Three approaches were used to analyse genetic structure of the studied taxa: (1) Principal Coordinates Analysis (PCoA), (2) fastSTRUCTURE analysis, and (3) Unweighted Pair Group Method with Arithmetic Mean (UPGMA). The PCoA analyses based on Euclidean distance matrices were performed using R-packages dartR and visualised by using ggplot2 to show the first two components, and plotly to illustrate the first three components. Genetic structure was then investigated using the fastSTRUCTURE software, which implements the Bayesian clustering algorithm STRUCTURE, assuming Hardy–Weinberg equilibrium between alleles, in a fast and resource-efficient manner102. A number of clusters (K-values) ranging from 2 to 10 were tested using the default convergence criterion of 10−6 and priors. The most likely K-value was estimated with the best choice function implemented in fastSTRUCTURE. In case of a range of K values, the true K was determined as a value between the estimates predicted by fastSTRUCTURE and based on what made most biological sense. The output matrices for the best K-values were reordered and plotted using an in-house R script in RStudio (Version 1.1.463)103. The threshold of 0.10 < q < 0.90 was applied as the most widely utilised measure for the assessment of hybridisation104,105,106,107. Contributions from each cluster in a range between 45 and 55% were considered as F1 hybrids, while first‐ and second‐generation backcrosses with one parent were considered at values 0.25 and 0.125, respectively108. The UPGMA cluster analyses based on Jaccard's distance matrices were performed using R-packages dartR and visualised with stats109.

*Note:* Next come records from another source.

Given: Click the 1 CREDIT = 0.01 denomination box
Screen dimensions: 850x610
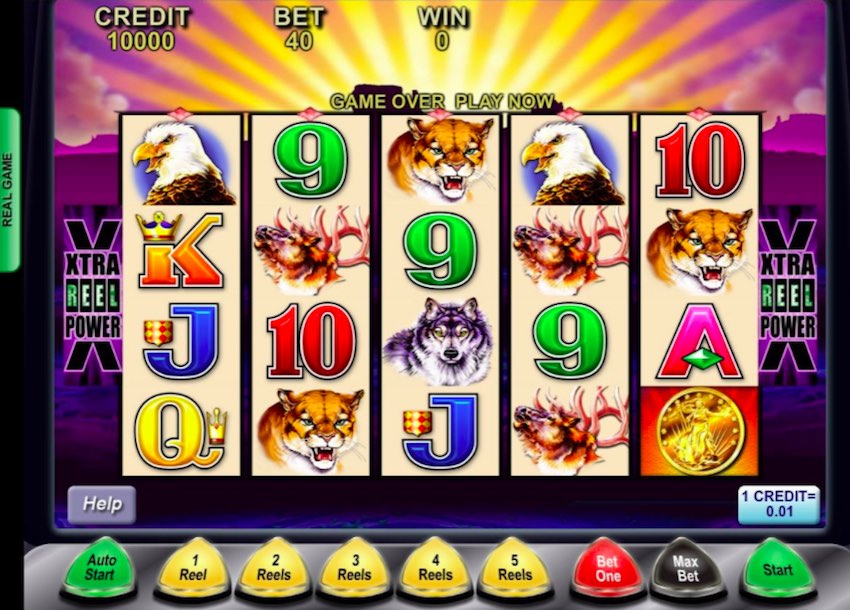Looking at the screenshot, I should (778, 505).
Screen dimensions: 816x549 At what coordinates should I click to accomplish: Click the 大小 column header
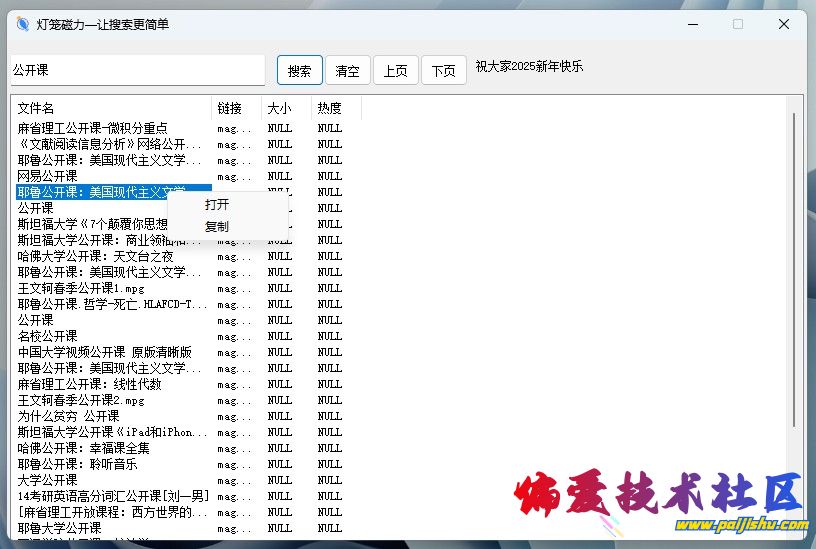pos(286,108)
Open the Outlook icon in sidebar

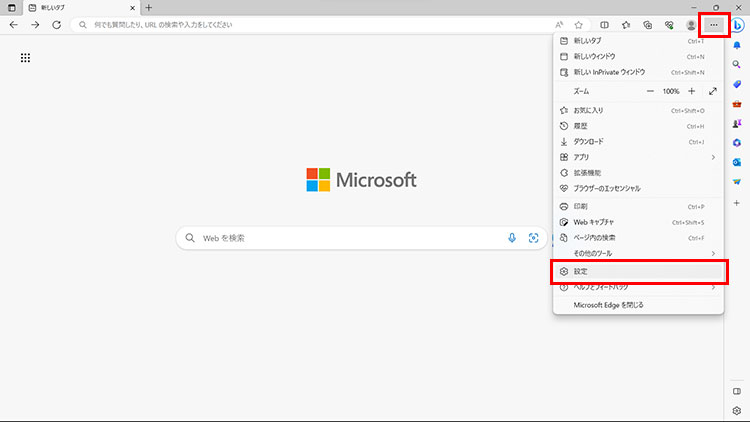(737, 161)
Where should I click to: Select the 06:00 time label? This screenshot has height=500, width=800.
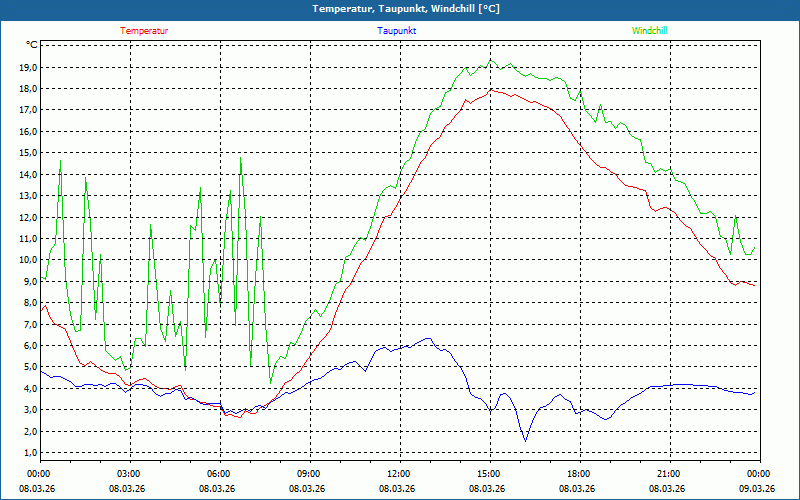point(219,474)
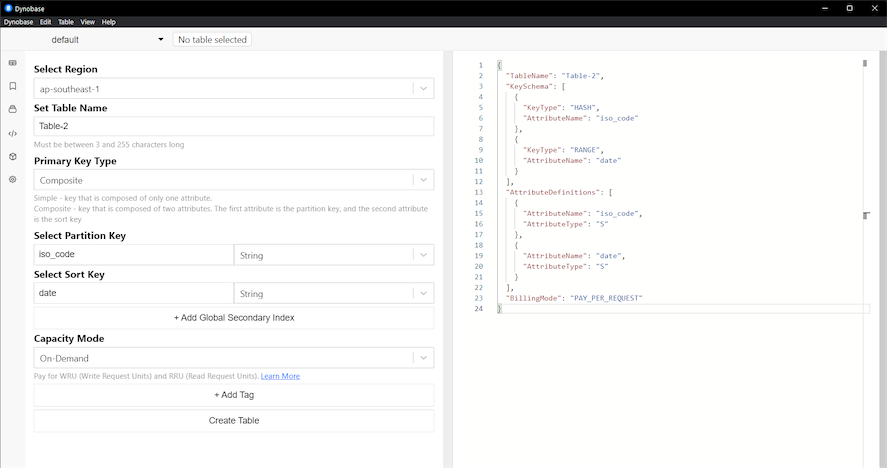
Task: Change partition key type from String
Action: click(x=333, y=255)
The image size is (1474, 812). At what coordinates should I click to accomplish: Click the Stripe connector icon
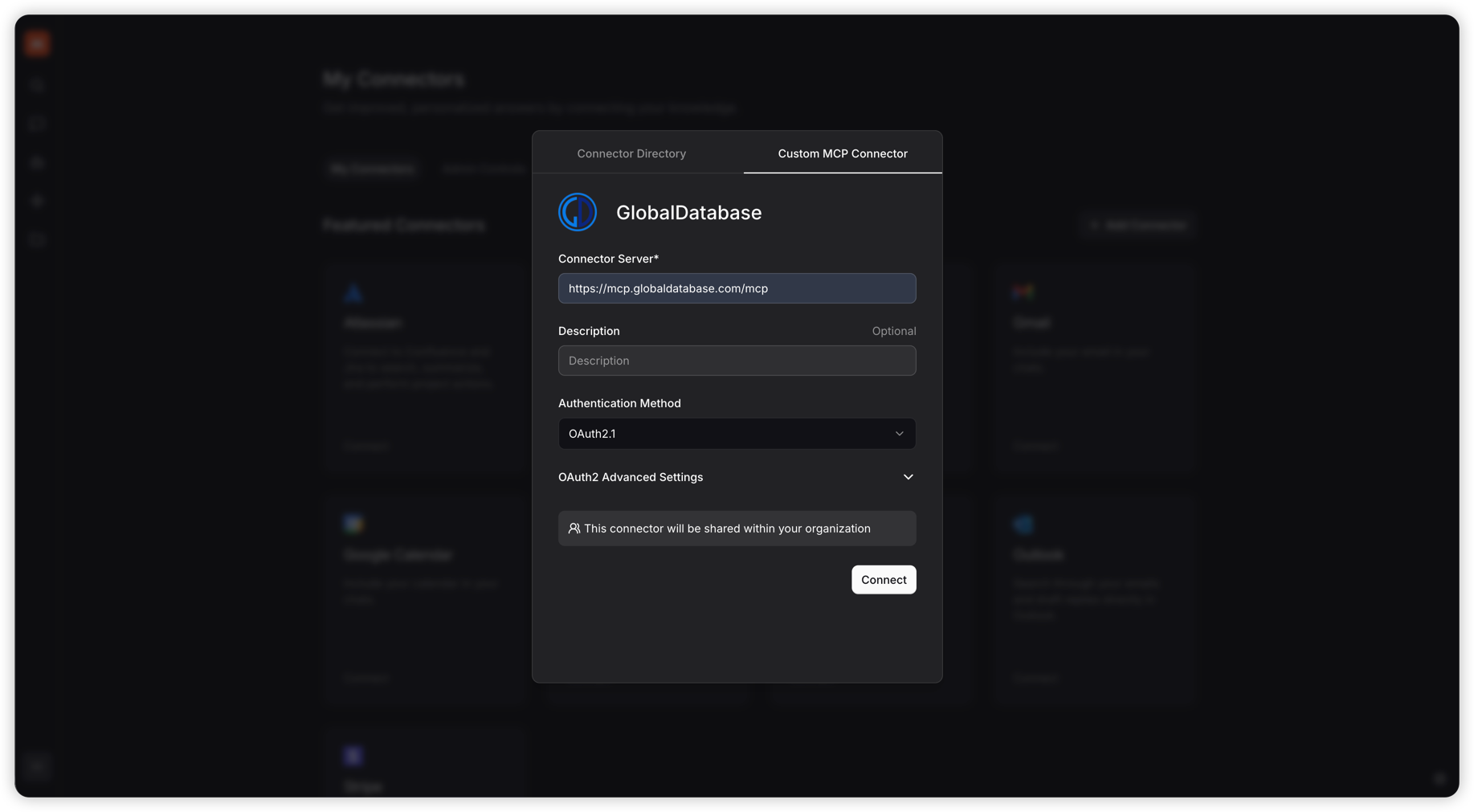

Finally, the SilicoDArT tags were used to determine maternal inheritance of the putative hybrid Stipa × lazkovii. The trimmed sequences of the parental species S. krylovii and S. bungeana, and the rest of studied taxa were mapped onto chloroplast genomes of Stipa species and mitochondrions of specimens from the Poaceae family (Supplementary Table S3) by using Minimap2110. The final binary data matrix was used to generate a neighbor-joining tree (NJ) derived from Jaccard's genetic distances in the fingerprint analysis with missing data software v1.31 (FAMD)111 with a set of 10,000 bootstrap replicates. The resulting tree was visualised and edited using Figtree v1.4.4112.